> _Task instructions_: Read the data below line by line and copy each one with "will" in it.
(The data begins)
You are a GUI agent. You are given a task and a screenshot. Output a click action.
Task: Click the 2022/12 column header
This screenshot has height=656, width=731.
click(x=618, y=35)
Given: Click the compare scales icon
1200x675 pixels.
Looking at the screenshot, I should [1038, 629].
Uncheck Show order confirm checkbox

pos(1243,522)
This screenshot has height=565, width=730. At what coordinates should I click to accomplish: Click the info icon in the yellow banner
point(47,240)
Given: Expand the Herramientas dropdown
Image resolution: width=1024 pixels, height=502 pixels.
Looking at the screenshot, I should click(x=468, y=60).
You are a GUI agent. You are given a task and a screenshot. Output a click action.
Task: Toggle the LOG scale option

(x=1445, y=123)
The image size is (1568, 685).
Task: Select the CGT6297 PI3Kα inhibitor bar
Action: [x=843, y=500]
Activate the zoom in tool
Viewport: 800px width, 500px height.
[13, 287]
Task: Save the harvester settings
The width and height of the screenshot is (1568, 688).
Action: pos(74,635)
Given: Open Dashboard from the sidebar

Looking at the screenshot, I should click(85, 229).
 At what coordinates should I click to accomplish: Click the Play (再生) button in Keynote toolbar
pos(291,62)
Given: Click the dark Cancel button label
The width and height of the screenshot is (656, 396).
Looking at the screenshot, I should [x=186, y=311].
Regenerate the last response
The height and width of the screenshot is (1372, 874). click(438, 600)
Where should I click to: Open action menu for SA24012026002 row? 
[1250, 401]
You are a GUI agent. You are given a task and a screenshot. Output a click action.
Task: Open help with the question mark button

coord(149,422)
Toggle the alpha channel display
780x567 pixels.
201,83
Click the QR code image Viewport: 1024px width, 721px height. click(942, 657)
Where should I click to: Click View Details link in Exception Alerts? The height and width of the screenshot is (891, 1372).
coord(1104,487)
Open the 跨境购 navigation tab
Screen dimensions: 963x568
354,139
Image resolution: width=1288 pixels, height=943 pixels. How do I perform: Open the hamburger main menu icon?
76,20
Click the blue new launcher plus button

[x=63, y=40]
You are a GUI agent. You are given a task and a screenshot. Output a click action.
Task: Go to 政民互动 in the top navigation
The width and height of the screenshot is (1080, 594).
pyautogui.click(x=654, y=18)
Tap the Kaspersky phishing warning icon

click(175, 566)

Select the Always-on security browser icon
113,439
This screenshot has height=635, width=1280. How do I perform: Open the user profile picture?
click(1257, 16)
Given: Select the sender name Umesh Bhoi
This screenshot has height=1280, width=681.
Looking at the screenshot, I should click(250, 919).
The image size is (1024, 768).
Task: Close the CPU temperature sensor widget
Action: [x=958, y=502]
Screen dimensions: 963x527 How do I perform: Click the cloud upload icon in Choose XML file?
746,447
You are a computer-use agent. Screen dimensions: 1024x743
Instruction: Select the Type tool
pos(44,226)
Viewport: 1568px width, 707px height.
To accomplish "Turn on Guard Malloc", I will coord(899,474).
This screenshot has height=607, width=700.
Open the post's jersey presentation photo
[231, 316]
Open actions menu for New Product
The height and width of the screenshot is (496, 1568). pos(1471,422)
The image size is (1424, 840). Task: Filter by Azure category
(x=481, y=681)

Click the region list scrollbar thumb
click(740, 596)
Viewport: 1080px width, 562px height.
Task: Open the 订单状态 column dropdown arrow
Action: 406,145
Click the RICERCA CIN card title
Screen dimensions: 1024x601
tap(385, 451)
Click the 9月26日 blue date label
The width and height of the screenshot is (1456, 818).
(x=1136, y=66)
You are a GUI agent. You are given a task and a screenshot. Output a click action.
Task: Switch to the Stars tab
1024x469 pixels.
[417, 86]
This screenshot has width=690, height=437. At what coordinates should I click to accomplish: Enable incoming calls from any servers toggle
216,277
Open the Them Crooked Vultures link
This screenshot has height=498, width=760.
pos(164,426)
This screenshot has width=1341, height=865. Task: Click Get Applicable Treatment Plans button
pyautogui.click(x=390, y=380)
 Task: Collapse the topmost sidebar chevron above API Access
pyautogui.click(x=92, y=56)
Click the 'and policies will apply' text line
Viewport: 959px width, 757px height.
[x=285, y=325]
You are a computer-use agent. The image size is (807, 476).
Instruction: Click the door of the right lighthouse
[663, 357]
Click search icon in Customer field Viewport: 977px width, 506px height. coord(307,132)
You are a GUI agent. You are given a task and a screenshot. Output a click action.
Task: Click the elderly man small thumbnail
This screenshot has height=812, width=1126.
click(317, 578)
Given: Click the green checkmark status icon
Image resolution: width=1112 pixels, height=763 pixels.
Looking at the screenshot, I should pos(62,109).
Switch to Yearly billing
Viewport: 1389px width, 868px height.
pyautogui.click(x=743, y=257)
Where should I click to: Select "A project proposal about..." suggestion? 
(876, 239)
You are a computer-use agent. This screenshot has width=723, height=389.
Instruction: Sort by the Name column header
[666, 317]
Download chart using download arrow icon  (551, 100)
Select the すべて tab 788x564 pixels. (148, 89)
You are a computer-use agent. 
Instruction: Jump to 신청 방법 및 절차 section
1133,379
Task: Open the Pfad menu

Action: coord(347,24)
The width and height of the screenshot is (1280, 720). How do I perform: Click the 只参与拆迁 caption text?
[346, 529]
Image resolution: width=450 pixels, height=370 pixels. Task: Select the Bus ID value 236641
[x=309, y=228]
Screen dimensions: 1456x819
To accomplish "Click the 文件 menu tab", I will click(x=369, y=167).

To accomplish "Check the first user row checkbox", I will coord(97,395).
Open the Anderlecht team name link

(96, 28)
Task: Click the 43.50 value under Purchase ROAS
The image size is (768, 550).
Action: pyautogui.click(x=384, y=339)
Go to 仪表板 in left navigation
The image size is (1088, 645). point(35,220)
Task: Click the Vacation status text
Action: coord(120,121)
(The data ends)
> _Completed task_:
To accomplish "Turn on Guard Malloc", I will coord(899,474).
Click the 'and policies will apply' text line
To accomplish "Click the 文件 menu tab", I will click(x=369, y=167).
To accomplish "Check the first user row checkbox", I will coord(97,395).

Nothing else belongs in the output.